What Are Accounting Policies?
Accounting policies refer to the specific principles followed by the enterprise in accounting calculations and the specific accounting treatment methods adopted by the enterprise. [1]
Accounting Policies
- Accounting policies refer to the specific principles followed by the enterprise in accounting calculations and the specific accounting treatment methods adopted by the enterprise. [1]
- 1. Benefit-sharing
- The financial accounting of an enterprise should be directed to its relevant stakeholders (including the government, existing shareholders, potential shareholders,
- Specific content and disclosure of accounting policies
- specific
- Factors to consider in the selection of accounting policies
- The main factors affecting the choice of accounting policies of enterprises include the following aspects:
- 1. National regulations and economic policies
- Companies must choose accounting policies to the extent permitted by accounting regulations, while also considering issues such as commercial law,
- Common accounting policies include:
- (1) Issue
- The subject of accounting behavior is the specific executor of the choice of accounting policy.

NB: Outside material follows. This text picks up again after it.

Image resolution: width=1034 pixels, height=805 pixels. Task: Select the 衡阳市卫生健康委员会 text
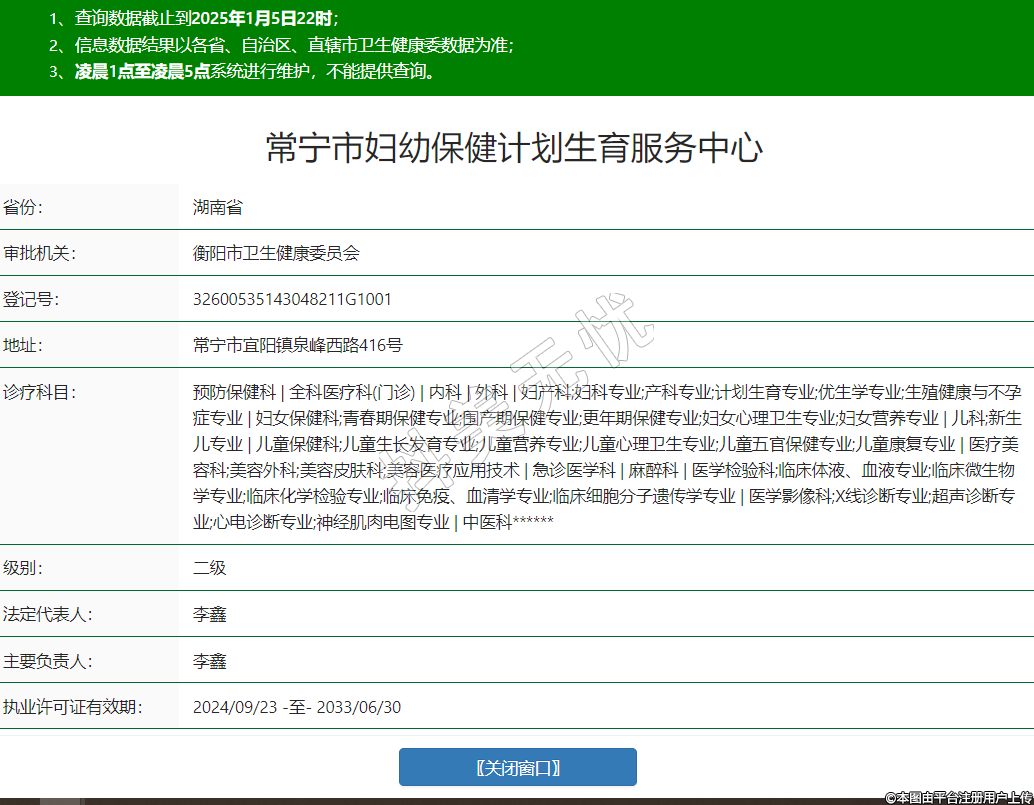pos(276,254)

- The accounting environment is broad, including the external environment of accounting and
- The influence of accounting policies on accounting information exists objectively, and this influence has caused the uncertainty of accounting information. As long as the company has the right to choose the accounting treatment method within the scope of macro accounting policies, this uncertainty will always exist. But it does not belong to the category of distortion of accounting information, and is not the object of our governance. Because; first, the existence of accounting policies is objective. The national accounting regulations have the characteristics of generality and relative stability, but the production and operating environment of enterprises is constantly changing, and macro accounting policies cannot specifically regulate all accounting treatments of enterprises. In accounting practice, there are differences in the size, quantity, and environment of the same accounting matter in different enterprises. Different levels and types of enterprises require different degrees of disclosure of information about the same accounting matter. Complete uniform requirements for accounting treatment.
- It is this demand for accounting practice that makes the emergence of accounting policies inevitable. Since the existence of accounting policy is objective, it will not be transferred by human will. People can neither deny it nor eliminate it; and the distortion of the accounting information that we want to govern can be improved or cured by efforts. Second, accounting policies are legal. Macro accounting policies are promulgated by the state in the form of laws. Micro accounting policies are the choices made by enterprises on accounting treatment within the scope of macro accounting policies. Although enterprises have full autonomy, they must be bound by national macro accounting policies. As long as the accounting personnel select within the range allowed by the accounting regulations, they should consider that the accounting information provided by them is true and reliable; and we must treat the distortion of accounting information in violation of the law. The third is that accounting policies are needed for business management.
- The accounting policies formulated by the enterprises are combined with the financial management environment and production and operation characteristics of the unit, such as the capital and equity structure of the unit, the liquidity of funds, the correspondence between debt repayment ability and debt burden, the characteristics of the industry, and the production and operation of the enterprise.